Scan Mailboxes

Docspell Documentation

User that provide valid email (imap) settings, can import mails from their mailbox into docspell periodically.

You need first define imap settings, please see this page.

Go to User Settings -> Scan Mailbox Task. You can define periodic tasks that connects to your mailbox and import mails into docspell. It is possible to define multiple tasks, for example, if you have multiple e-mail accounts you want to import periodically.


Creating a task requires the following information:

You can enable or disable this task. A disabled task will not run periodically. You can still choose to run it manually if you click the Start Once button.

Then you need to specify which IMAP connection to use.

A list of folders is required. Docspell will only look into these folders. You can specify multiple folders. The "Inbox" folder is a special folder, which will usually appear translated in your web-mail client. You can specify "INBOX" case insensitive, it will then read mails in your inbox. Any other folder is usually case-sensitive (depends on the imap server, but usually they are case sensitive except the INBOX folder). Type in a folder name and click the add button on the right.

Then the field Received Since Hours defines how many hours to go back and look for mails. Usually there are many mails in your inbox and importing them all at once is not feasible or desirable. It can work together with the Schedule field below. For example, you could run this task all 6 hours and read mails from 8 hours back.

The next two settings tell docspell what to do once a mail has been submitted to docspell. It can be moved into another folder in your mail account. This moves it out of the way for the next run. You can also choose to delete the mail, but note that it will really be deleted and not moved to your trash folder. If both options are off, nothing happens with that mail, it simply stays (and could be re-read on the next run).

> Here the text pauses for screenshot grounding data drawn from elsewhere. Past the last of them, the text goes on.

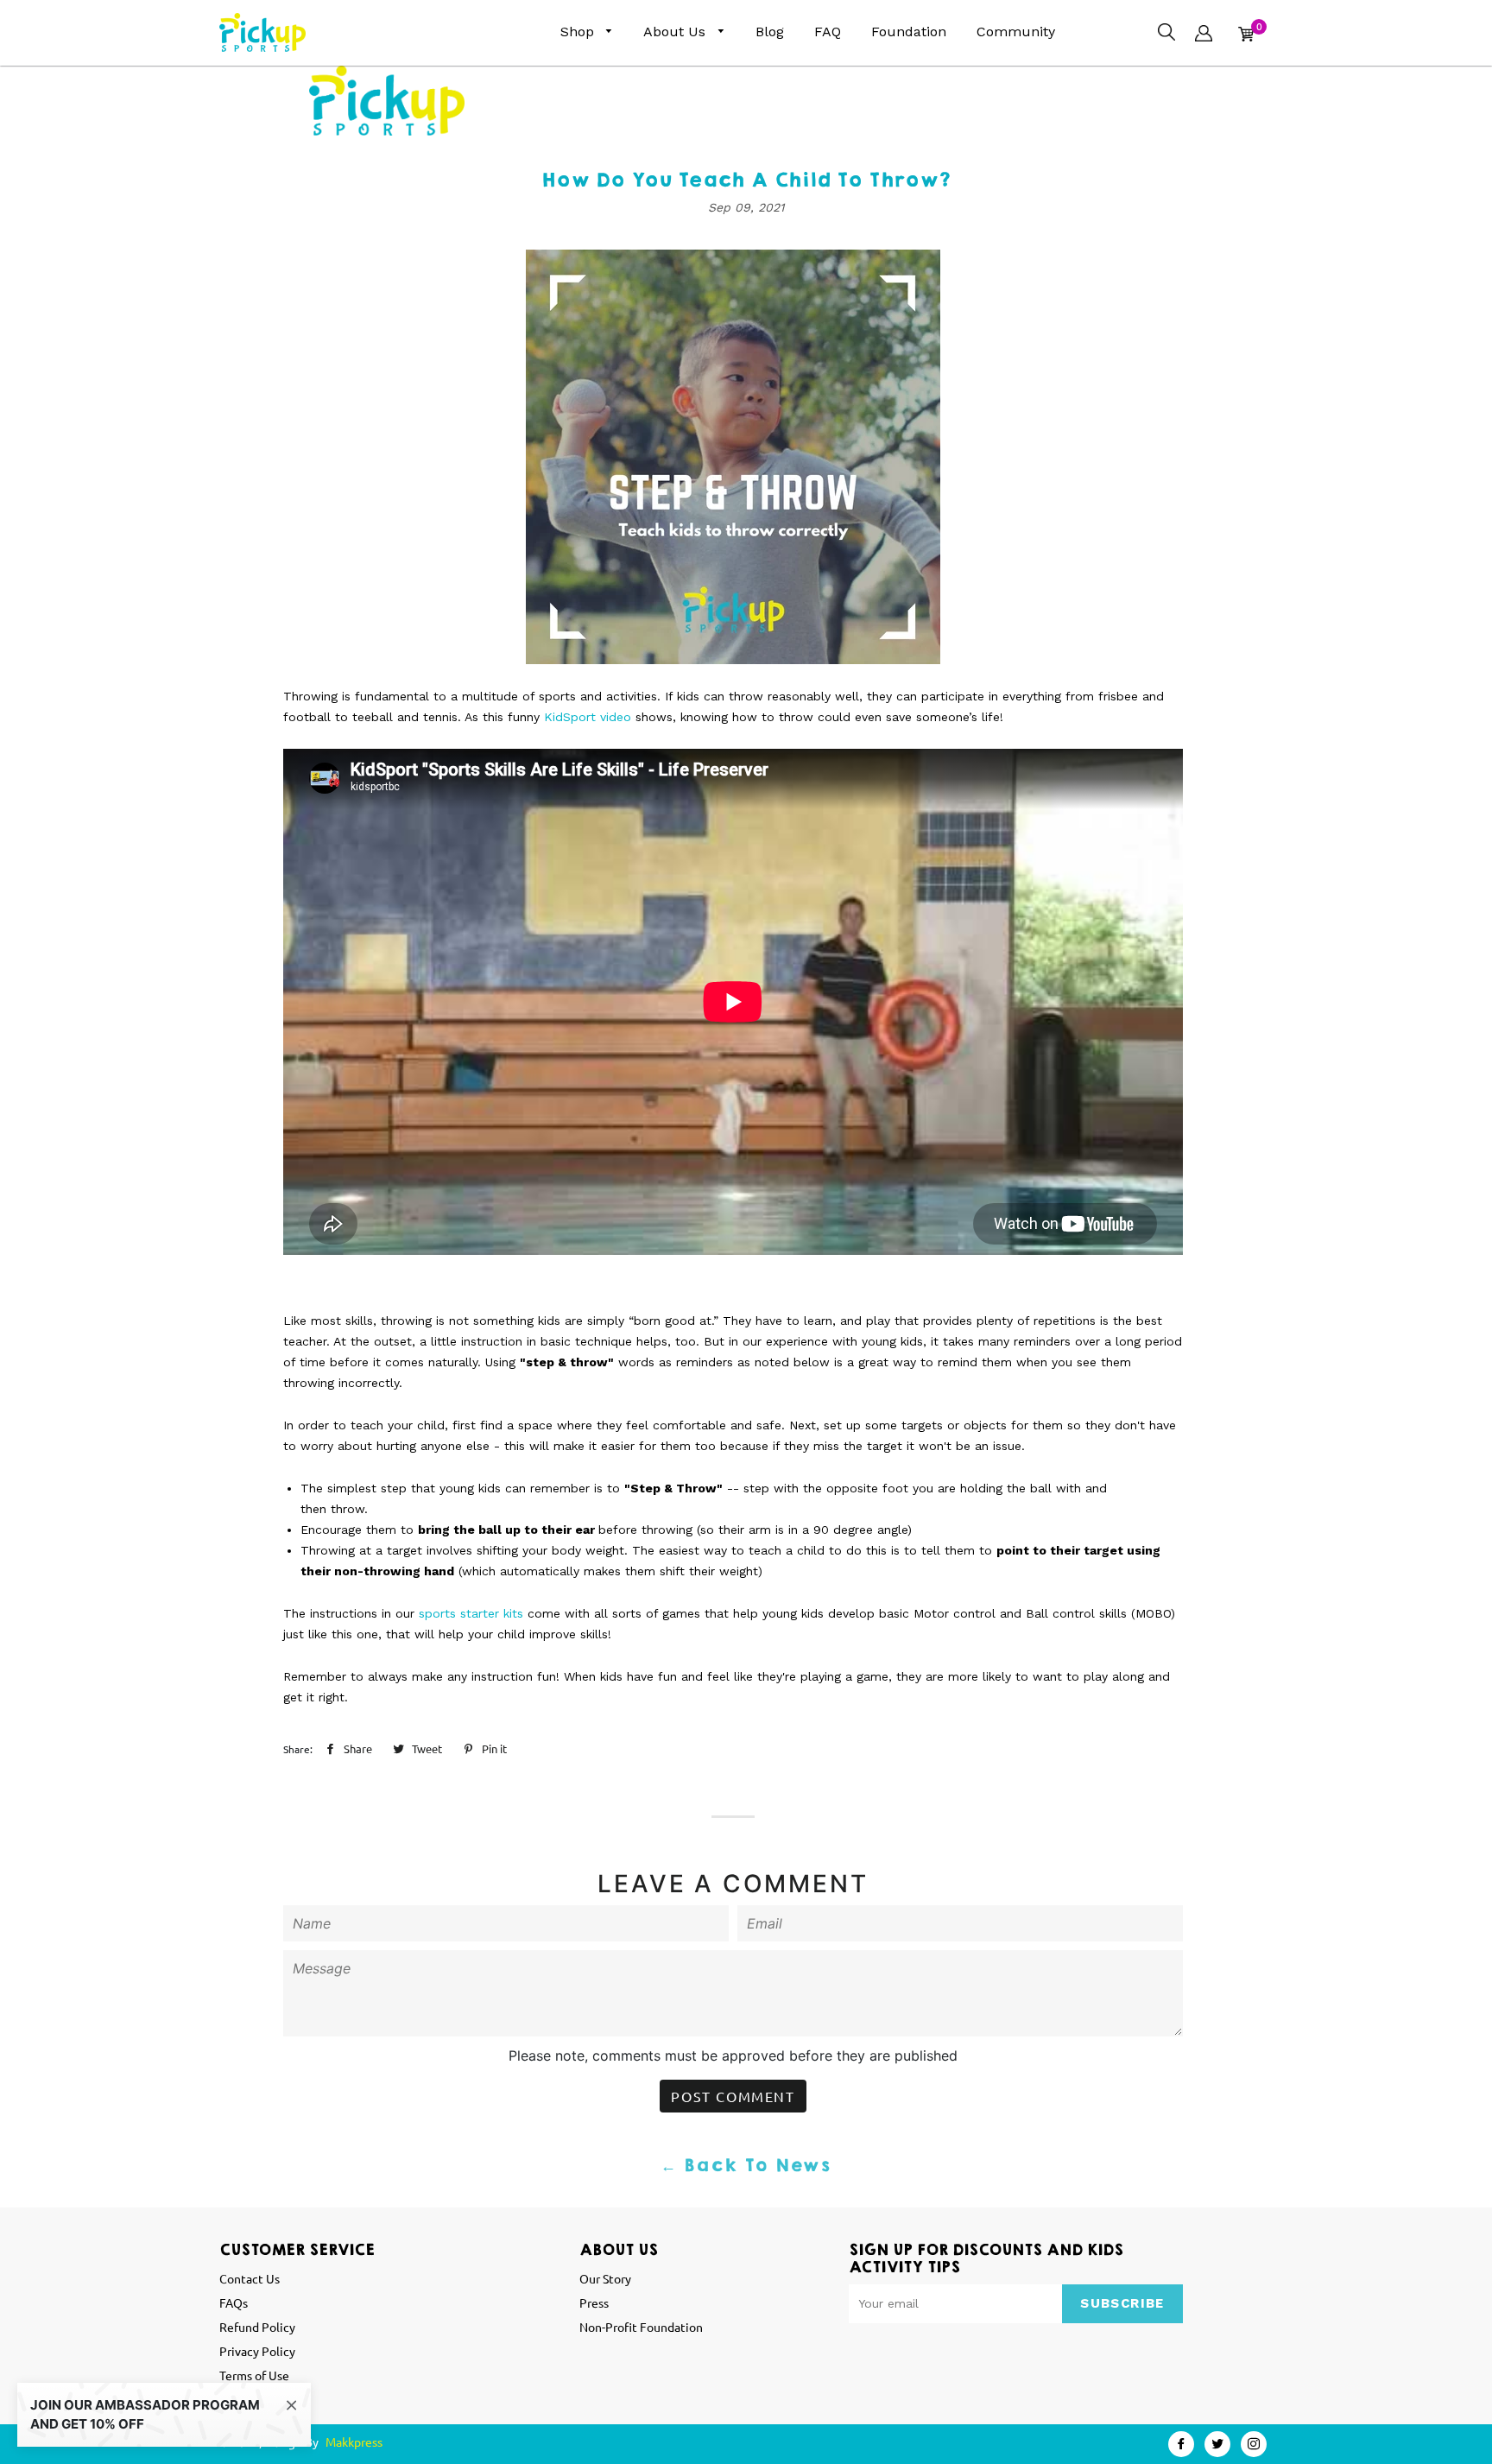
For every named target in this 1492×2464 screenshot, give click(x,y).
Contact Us (249, 2278)
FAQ (827, 31)
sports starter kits (471, 1613)
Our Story (605, 2278)
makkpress (354, 2441)
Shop (579, 31)
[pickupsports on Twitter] (1217, 2444)
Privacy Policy (257, 2351)
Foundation (908, 31)
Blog (769, 31)
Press (594, 2302)
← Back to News (746, 2165)
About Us (676, 31)
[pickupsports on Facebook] (1181, 2444)
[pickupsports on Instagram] (1254, 2444)
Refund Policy (257, 2326)
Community (1016, 31)
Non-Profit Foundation (641, 2326)
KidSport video (587, 717)
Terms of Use (254, 2375)
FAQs (233, 2302)
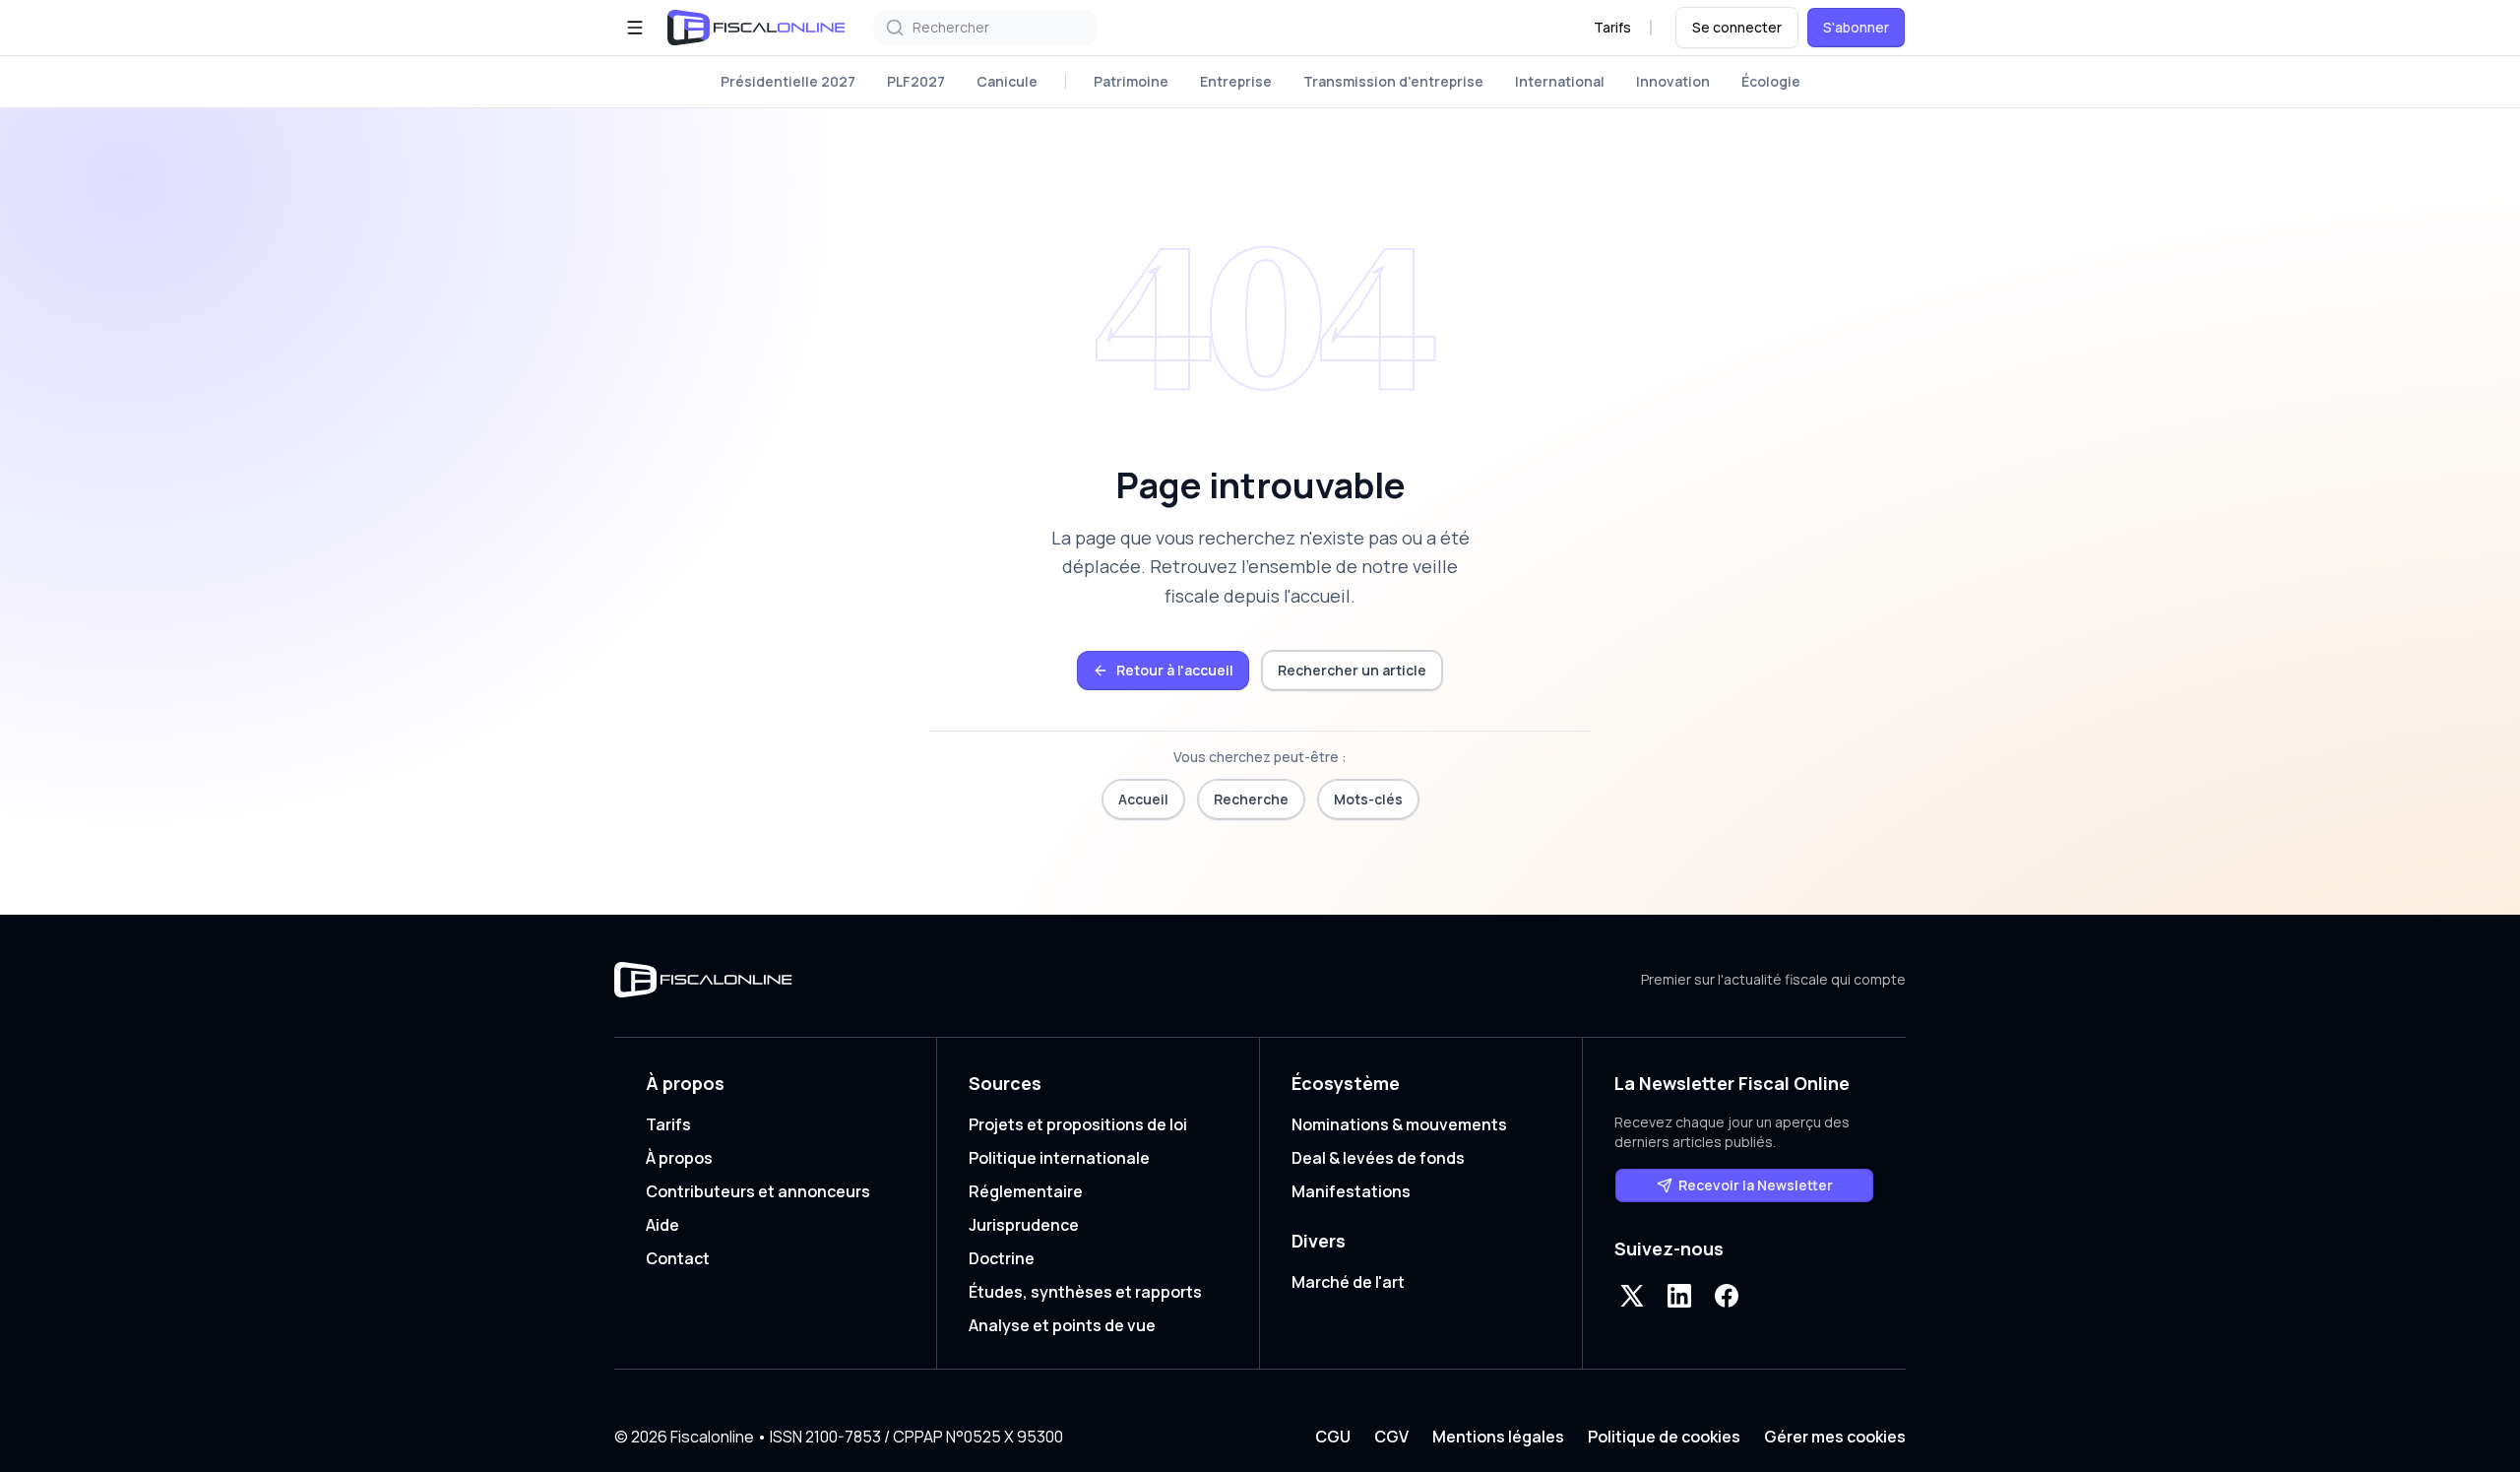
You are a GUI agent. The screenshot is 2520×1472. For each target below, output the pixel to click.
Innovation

When docspell creates an item from a mail, it needs to set a direction value (incoming or outgoing). If you know that all mails you want to import have a specific directon, then you can set it here. Otherwise, automatic means that docspell chooses a direction based on the From header of a mail. If the From header is an e-mail address that belongs to a “concerning” person in your address book, then it is set to "outgoing". Otherwise it is set to "incoming". To support this, you need to add your own e-mail address(es) to your address book.

The Item Folder setting is used to put all items that are created from mails into the specified folder. If you define a folder here, where you are not a member, you won't find resulting items.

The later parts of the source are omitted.